Tasting menus are the order of the day for lunch and dinner, with a shorter performance on Thursday lunchtimes. Dishes beguile and bemuse, successively and cumulatively, opening perhaps with a fat, barely cooked scallop in an enveloping peanut sauce (not strictly satay), ahead of poached Cornish cod festooned in kohlrabi ribbons with a huddle of barbecued mussels in Champagne emulsion. Portions are unexpectedly hefty, the more so at lunch, when a main course might be Hereford beef presented no fewer than four ways, amid aromatic notes of garlic, onion, tarragon and smoke.

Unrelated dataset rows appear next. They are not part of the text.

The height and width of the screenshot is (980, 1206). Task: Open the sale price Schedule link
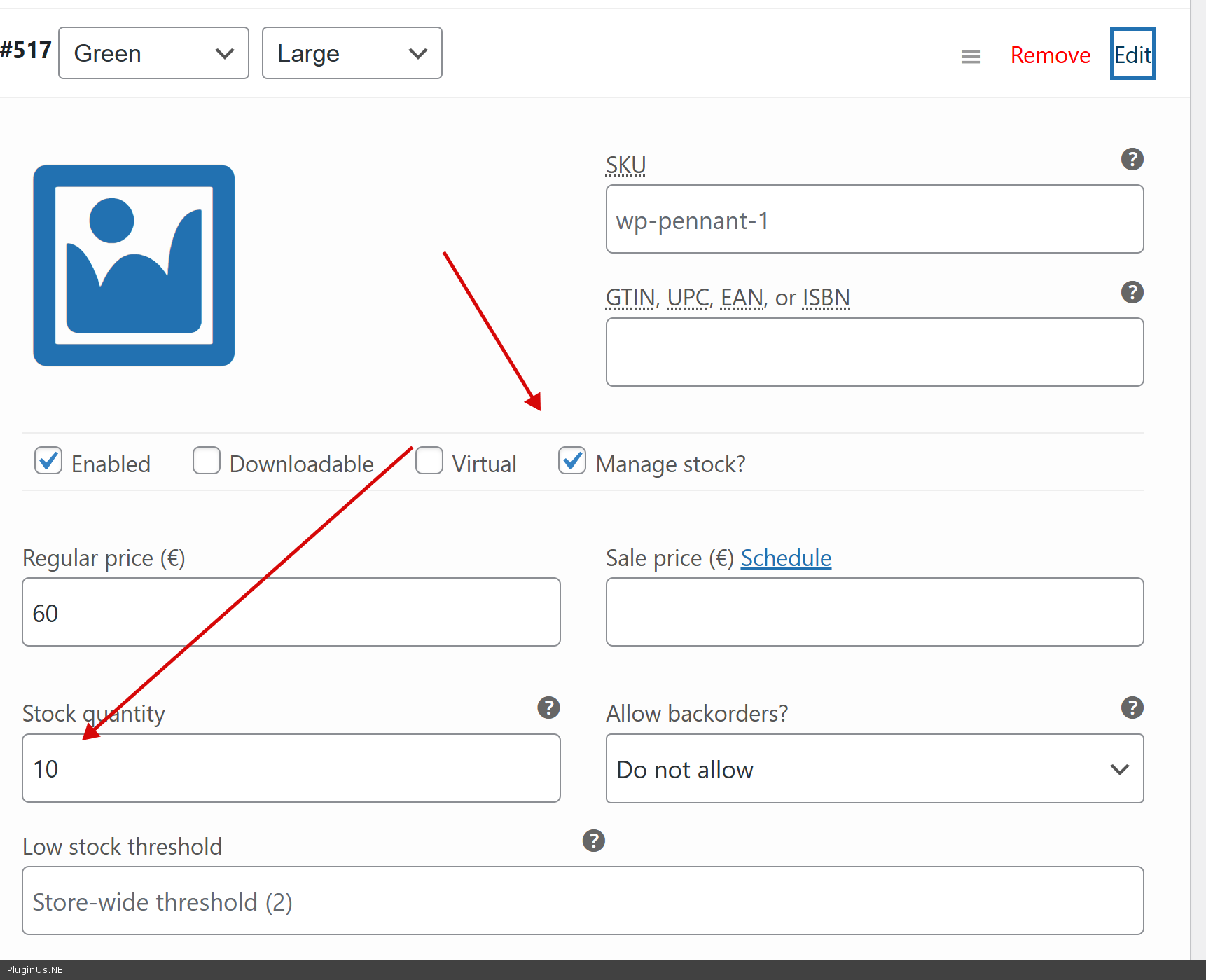[786, 558]
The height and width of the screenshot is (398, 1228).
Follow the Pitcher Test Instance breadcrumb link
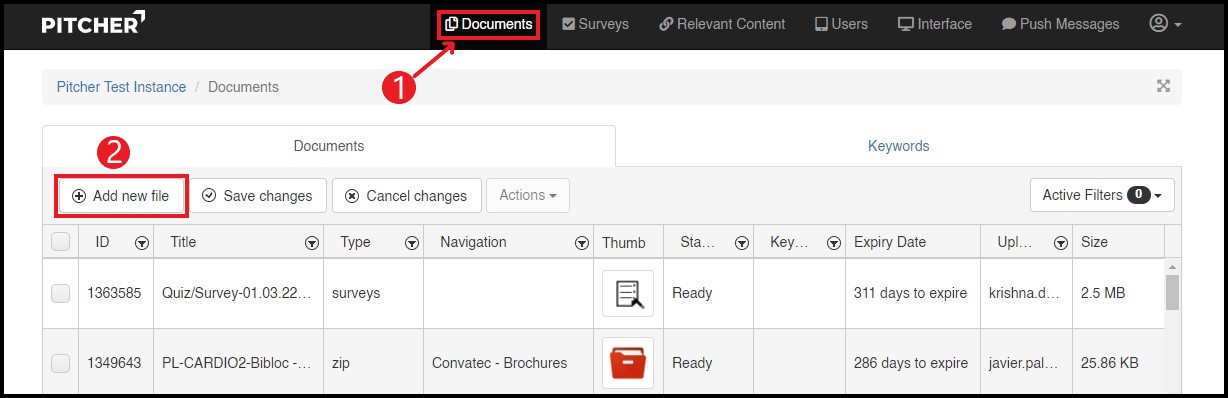tap(121, 87)
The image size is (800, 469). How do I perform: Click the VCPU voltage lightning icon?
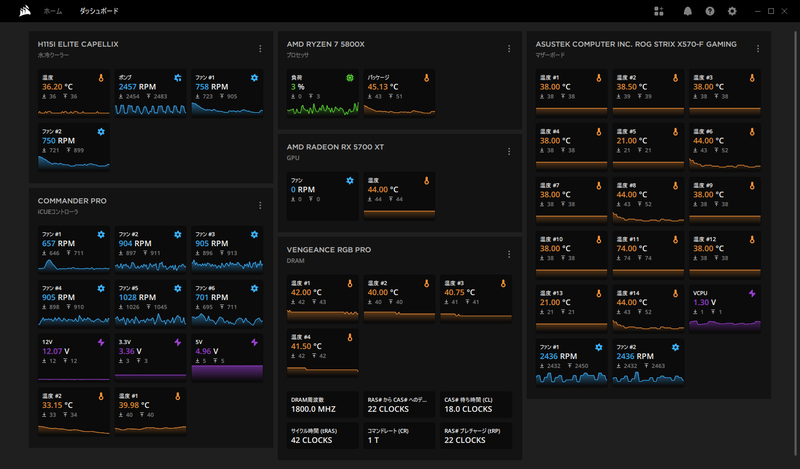[x=752, y=293]
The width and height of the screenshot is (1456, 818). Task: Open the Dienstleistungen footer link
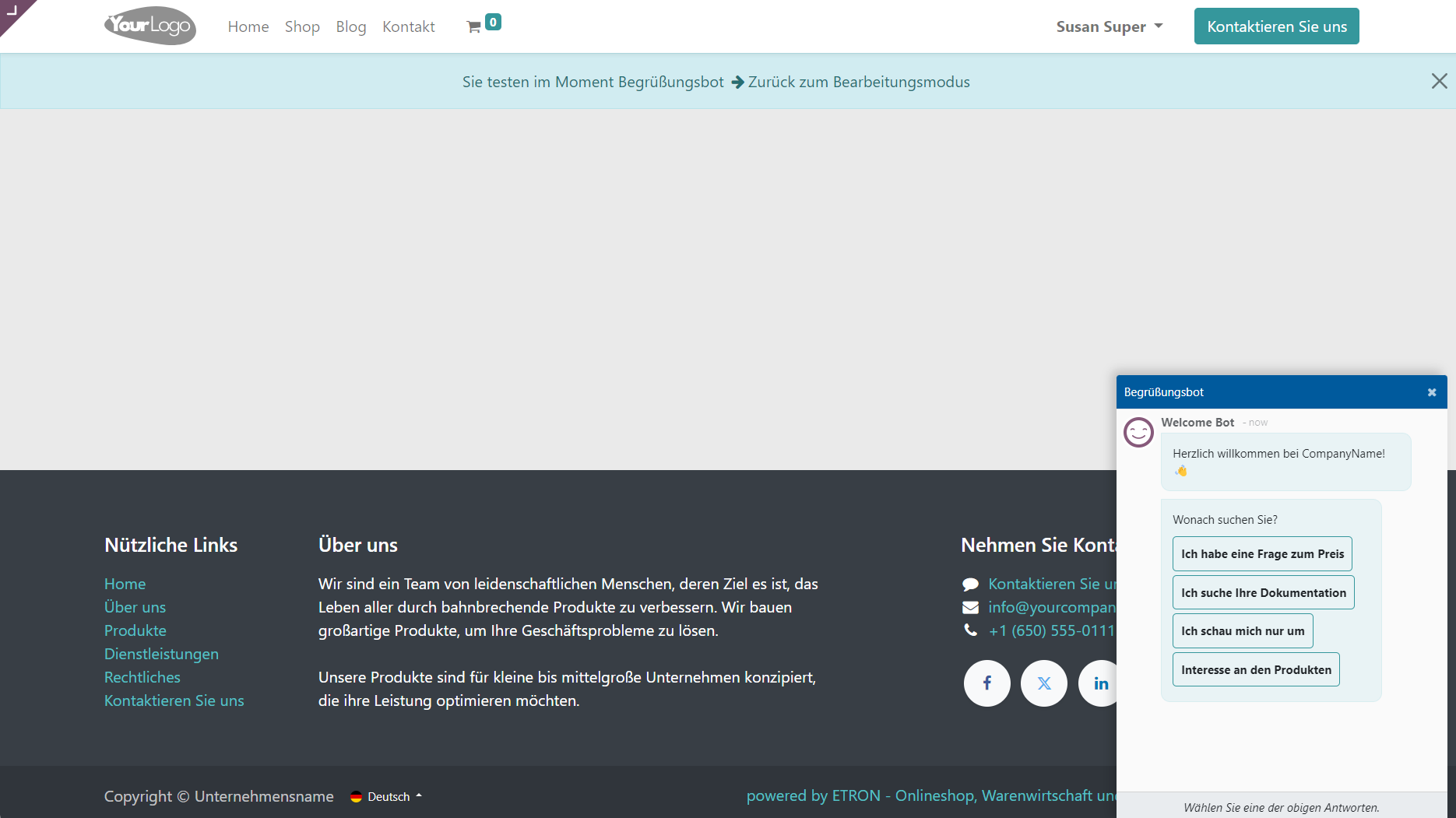pos(161,654)
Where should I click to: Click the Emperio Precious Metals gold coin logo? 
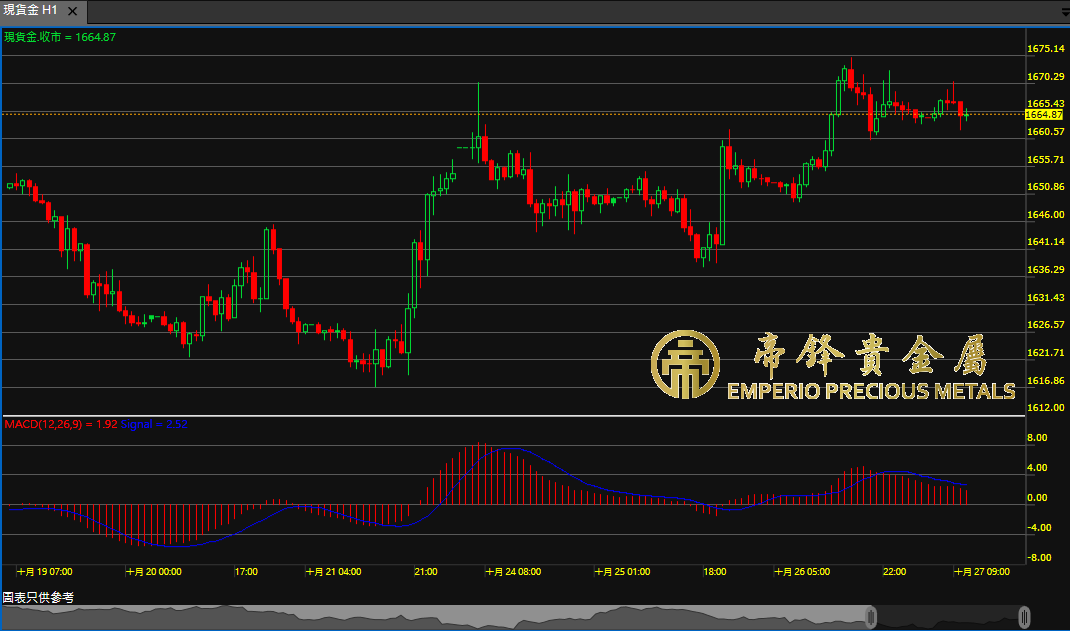(686, 364)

We found the Jacob's ladder particularly tender, while the overall impression was rich, weighty and intensely savoury.
A ‘transition’ course of, say, puffed wild rice and coconut rice pudding fragrant with Thai green curry spices and mango sorbet might ease you into the choice of desserts. Expect 72% chocolate mousse with crème-fraîche ice cream, pecans and sherry or the Great British Menu signature dish, ‘No Ordinary Schoolboy’ – a tuck-shop fantasy of banana encased in a white chocolate shell with caramel and rum, plus a side order of banana and maple granola cake.
Wine pairings are imaginative to a nicety, offering a Breuer Rheingau Riesling with the scallop, a Turkish Syrah-based blend with the beef, and Liaoning Chinese ice wine with the banana. A table here can be hard to get because Lichfield has taken Upstairs to its heart.